DATA TO EXAMINE below:
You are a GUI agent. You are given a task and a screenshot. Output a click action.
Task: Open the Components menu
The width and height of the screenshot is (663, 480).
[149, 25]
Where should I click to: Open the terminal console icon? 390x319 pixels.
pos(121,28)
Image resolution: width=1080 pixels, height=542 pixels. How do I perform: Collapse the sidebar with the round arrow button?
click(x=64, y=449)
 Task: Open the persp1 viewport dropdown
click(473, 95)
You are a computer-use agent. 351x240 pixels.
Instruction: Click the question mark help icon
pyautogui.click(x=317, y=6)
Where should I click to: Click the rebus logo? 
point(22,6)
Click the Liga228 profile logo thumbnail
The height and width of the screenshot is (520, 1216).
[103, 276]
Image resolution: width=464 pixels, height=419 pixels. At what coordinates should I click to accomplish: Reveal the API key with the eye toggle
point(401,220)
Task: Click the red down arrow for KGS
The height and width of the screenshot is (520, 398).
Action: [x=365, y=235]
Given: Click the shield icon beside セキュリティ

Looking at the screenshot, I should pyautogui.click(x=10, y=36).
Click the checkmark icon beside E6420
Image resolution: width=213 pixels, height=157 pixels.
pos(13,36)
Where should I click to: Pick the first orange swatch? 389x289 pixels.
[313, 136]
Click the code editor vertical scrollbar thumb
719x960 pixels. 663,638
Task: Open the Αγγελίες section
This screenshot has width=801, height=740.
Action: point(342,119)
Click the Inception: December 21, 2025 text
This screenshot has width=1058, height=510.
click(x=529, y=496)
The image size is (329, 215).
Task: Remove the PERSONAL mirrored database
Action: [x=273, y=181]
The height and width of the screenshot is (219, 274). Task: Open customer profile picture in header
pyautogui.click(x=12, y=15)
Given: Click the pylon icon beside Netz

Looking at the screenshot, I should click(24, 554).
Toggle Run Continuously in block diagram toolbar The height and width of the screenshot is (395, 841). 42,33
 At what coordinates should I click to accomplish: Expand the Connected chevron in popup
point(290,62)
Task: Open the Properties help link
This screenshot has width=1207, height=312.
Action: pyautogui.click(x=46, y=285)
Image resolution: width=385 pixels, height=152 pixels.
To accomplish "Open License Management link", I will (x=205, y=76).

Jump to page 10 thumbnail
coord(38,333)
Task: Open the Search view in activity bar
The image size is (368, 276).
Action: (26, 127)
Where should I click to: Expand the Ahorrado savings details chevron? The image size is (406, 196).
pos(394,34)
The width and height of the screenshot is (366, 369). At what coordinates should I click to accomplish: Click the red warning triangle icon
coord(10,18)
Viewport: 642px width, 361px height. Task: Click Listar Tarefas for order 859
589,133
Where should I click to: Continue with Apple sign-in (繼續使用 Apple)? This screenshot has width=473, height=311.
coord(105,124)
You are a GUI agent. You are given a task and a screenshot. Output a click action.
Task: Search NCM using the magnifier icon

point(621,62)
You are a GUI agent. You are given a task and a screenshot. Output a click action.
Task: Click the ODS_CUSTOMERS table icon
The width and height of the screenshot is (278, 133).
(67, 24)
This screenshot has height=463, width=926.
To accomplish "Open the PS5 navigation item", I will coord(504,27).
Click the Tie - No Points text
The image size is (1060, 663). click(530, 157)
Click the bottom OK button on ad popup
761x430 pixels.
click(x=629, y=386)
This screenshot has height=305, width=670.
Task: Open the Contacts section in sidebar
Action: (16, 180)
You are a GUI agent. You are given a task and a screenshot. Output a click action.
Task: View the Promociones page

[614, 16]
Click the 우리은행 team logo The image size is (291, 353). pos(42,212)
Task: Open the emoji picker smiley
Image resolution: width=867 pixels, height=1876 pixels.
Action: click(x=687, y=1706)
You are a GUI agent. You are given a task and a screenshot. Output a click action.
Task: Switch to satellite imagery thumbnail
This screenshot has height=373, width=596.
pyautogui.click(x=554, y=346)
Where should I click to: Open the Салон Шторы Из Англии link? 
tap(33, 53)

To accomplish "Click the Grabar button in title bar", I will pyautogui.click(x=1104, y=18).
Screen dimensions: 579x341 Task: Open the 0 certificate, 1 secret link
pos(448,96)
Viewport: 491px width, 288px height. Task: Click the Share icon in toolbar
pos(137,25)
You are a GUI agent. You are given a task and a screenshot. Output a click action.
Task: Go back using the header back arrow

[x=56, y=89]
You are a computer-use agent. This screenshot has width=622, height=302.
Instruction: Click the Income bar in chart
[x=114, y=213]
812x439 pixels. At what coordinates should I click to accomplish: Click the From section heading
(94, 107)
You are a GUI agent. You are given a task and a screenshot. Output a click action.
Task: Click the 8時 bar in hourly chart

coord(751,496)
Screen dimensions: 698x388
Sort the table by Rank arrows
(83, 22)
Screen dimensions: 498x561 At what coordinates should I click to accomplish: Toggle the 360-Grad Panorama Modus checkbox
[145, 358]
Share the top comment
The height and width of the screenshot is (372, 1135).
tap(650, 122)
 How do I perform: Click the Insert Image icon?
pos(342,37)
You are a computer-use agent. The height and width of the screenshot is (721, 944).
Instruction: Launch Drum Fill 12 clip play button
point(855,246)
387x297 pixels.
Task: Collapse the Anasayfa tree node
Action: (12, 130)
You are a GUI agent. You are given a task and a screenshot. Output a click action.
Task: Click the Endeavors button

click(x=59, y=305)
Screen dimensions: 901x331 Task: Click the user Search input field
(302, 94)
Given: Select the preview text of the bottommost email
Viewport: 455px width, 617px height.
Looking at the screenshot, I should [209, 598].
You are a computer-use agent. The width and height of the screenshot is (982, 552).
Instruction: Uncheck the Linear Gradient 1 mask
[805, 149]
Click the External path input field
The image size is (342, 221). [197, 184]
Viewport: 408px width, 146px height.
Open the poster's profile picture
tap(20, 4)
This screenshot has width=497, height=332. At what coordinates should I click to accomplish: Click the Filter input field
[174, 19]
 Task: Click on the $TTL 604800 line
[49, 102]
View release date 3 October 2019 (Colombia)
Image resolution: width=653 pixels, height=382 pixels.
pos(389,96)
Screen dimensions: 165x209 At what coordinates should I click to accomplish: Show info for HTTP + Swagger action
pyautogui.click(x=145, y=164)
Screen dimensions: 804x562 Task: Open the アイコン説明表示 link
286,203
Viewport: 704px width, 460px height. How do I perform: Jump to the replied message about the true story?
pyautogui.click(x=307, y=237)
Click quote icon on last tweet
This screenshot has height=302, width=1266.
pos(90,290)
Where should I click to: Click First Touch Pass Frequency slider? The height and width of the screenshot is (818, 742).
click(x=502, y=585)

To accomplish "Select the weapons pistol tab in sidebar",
End of DATA TO EXAMINE.
## EXERCISE REQUIREMENTS
Retype the whole listing without changing anything.

## TASK RESPONSE
You are a GUI agent. You are given a task and a screenshot. Output a click action.
Task: Open the Components menu
The width and height of the screenshot is (663, 480).
[149, 25]
Where should I click to: Open the terminal console icon? 390x319 pixels.
pos(121,28)
Image resolution: width=1080 pixels, height=542 pixels. How do I perform: Collapse the sidebar with the round arrow button?
click(x=64, y=449)
 Task: Open the persp1 viewport dropdown
click(473, 95)
You are a computer-use agent. 351x240 pixels.
Instruction: Click the question mark help icon
pyautogui.click(x=317, y=6)
Where should I click to: Click the rebus logo? 
point(22,6)
Click the Liga228 profile logo thumbnail
The height and width of the screenshot is (520, 1216).
[103, 276]
Image resolution: width=464 pixels, height=419 pixels. At what coordinates should I click to accomplish: Reveal the API key with the eye toggle
point(401,220)
Task: Click the red down arrow for KGS
The height and width of the screenshot is (520, 398).
Action: [x=365, y=235]
Given: Click the shield icon beside セキュリティ

Looking at the screenshot, I should pyautogui.click(x=10, y=36).
Click the checkmark icon beside E6420
Image resolution: width=213 pixels, height=157 pixels.
pos(13,36)
Where should I click to: Pick the first orange swatch? 389x289 pixels.
[313, 136]
Click the code editor vertical scrollbar thumb
719x960 pixels. 663,638
Task: Open the Αγγελίες section
This screenshot has width=801, height=740.
Action: point(342,119)
Click the Inception: December 21, 2025 text
This screenshot has width=1058, height=510.
click(x=529, y=496)
The image size is (329, 215).
Task: Remove the PERSONAL mirrored database
Action: [x=273, y=181]
The height and width of the screenshot is (219, 274). Task: Open customer profile picture in header
pyautogui.click(x=12, y=15)
Given: Click the pylon icon beside Netz

Looking at the screenshot, I should click(24, 554).
Toggle Run Continuously in block diagram toolbar The height and width of the screenshot is (395, 841). 42,33
 At what coordinates should I click to accomplish: Expand the Connected chevron in popup
point(290,62)
Task: Open the Properties help link
This screenshot has width=1207, height=312.
Action: pyautogui.click(x=46, y=285)
Image resolution: width=385 pixels, height=152 pixels.
To accomplish "Open License Management link", I will (x=205, y=76).

Jump to page 10 thumbnail
coord(38,333)
Task: Open the Search view in activity bar
The image size is (368, 276).
Action: (26, 127)
Where should I click to: Expand the Ahorrado savings details chevron? The image size is (406, 196).
pos(394,34)
The width and height of the screenshot is (366, 369). At what coordinates should I click to accomplish: Click the red warning triangle icon
coord(10,18)
Viewport: 642px width, 361px height. Task: Click Listar Tarefas for order 859
589,133
Where should I click to: Continue with Apple sign-in (繼續使用 Apple)? This screenshot has width=473, height=311.
coord(105,124)
You are a GUI agent. You are given a task and a screenshot. Output a click action.
Task: Search NCM using the magnifier icon

point(621,62)
You are a GUI agent. You are given a task and a screenshot. Output a click action.
Task: Click the ODS_CUSTOMERS table icon
The width and height of the screenshot is (278, 133).
(67, 24)
This screenshot has height=463, width=926.
To accomplish "Open the PS5 navigation item", I will coord(504,27).
Click the Tie - No Points text
The image size is (1060, 663). click(530, 157)
Click the bottom OK button on ad popup
761x430 pixels.
click(x=629, y=386)
This screenshot has height=305, width=670.
Task: Open the Contacts section in sidebar
Action: (16, 180)
You are a GUI agent. You are given a task and a screenshot. Output a click action.
Task: View the Promociones page

[614, 16]
Click the 우리은행 team logo The image size is (291, 353). pos(42,212)
Task: Open the emoji picker smiley
Image resolution: width=867 pixels, height=1876 pixels.
Action: click(x=687, y=1706)
You are a GUI agent. You are given a task and a screenshot. Output a click action.
Task: Switch to satellite imagery thumbnail
This screenshot has height=373, width=596.
pyautogui.click(x=554, y=346)
Where should I click to: Open the Салон Шторы Из Англии link? 
tap(33, 53)

To accomplish "Click the Grabar button in title bar", I will pyautogui.click(x=1104, y=18).
Screen dimensions: 579x341 Task: Open the 0 certificate, 1 secret link
pos(448,96)
Viewport: 491px width, 288px height. Task: Click the Share icon in toolbar
pos(137,25)
You are a GUI agent. You are given a task and a screenshot. Output a click action.
Task: Go back using the header back arrow

[x=56, y=89]
You are a computer-use agent. This screenshot has width=622, height=302.
Instruction: Click the Income bar in chart
[x=114, y=213]
812x439 pixels. At what coordinates should I click to accomplish: Click the From section heading
(94, 107)
You are a GUI agent. You are given a task and a screenshot. Output a click action.
Task: Click the 8時 bar in hourly chart

coord(751,496)
Screen dimensions: 698x388
Sort the table by Rank arrows
(83, 22)
Screen dimensions: 498x561 At what coordinates should I click to accomplish: Toggle the 360-Grad Panorama Modus checkbox
[145, 358]
Share the top comment
The height and width of the screenshot is (372, 1135).
tap(650, 122)
 How do I perform: Click the Insert Image icon?
pos(342,37)
You are a computer-use agent. The height and width of the screenshot is (721, 944).
Instruction: Launch Drum Fill 12 clip play button
point(855,246)
387x297 pixels.
Task: Collapse the Anasayfa tree node
Action: (12, 130)
You are a GUI agent. You are given a task and a screenshot. Output a click action.
Task: Click the Endeavors button

click(x=59, y=305)
Screen dimensions: 901x331 Task: Click the user Search input field
(302, 94)
Given: Select the preview text of the bottommost email
Viewport: 455px width, 617px height.
Looking at the screenshot, I should [209, 598].
You are a computer-use agent. The width and height of the screenshot is (982, 552).
Instruction: Uncheck the Linear Gradient 1 mask
[805, 149]
Click the External path input field
The image size is (342, 221). [197, 184]
Viewport: 408px width, 146px height.
Open the poster's profile picture
tap(20, 4)
This screenshot has width=497, height=332. At what coordinates should I click to accomplish: Click the Filter input field
[174, 19]
 Task: Click on the $TTL 604800 line
[49, 102]
View release date 3 October 2019 (Colombia)
Image resolution: width=653 pixels, height=382 pixels.
pos(389,96)
Screen dimensions: 165x209 At what coordinates should I click to accomplish: Show info for HTTP + Swagger action
pyautogui.click(x=145, y=164)
Screen dimensions: 804x562 Task: Open the アイコン説明表示 link
286,203
Viewport: 704px width, 460px height. How do I perform: Jump to the replied message about the true story?
pyautogui.click(x=307, y=237)
Click quote icon on last tweet
This screenshot has height=302, width=1266.
pos(90,290)
Where should I click to: Click First Touch Pass Frequency slider? The height and width of the screenshot is (818, 742).
click(x=502, y=585)

To accomplish "Select the weapons pistol tab in sidebar",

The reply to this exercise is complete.